[RECORDS SHOWN Boundary: Start]
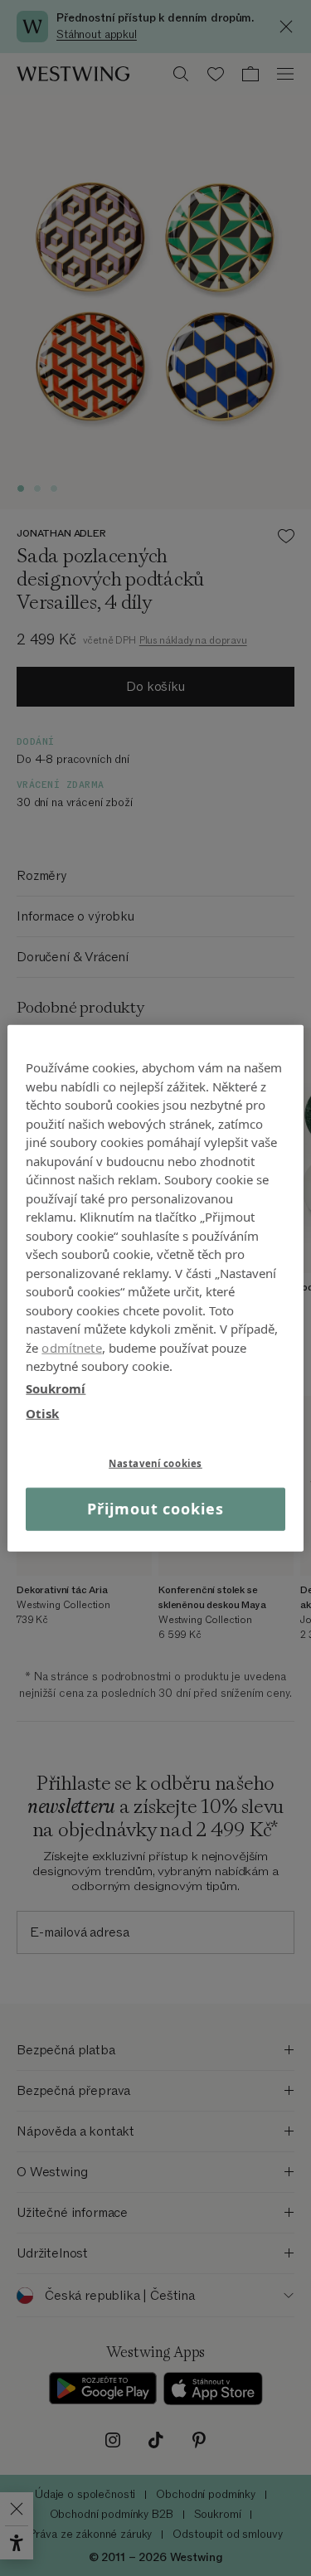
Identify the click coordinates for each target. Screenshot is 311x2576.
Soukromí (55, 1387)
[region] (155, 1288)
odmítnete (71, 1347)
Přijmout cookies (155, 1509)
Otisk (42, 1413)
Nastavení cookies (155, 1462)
[RECORDS SHOWN Boundary: End]
→ **WORK REQUEST**:
Return only those lines of the records that contain the string "cookies".

→ **SOLUTION FOR THIS PROBLEM**:
Přijmout cookies (155, 1509)
Nastavení cookies (155, 1462)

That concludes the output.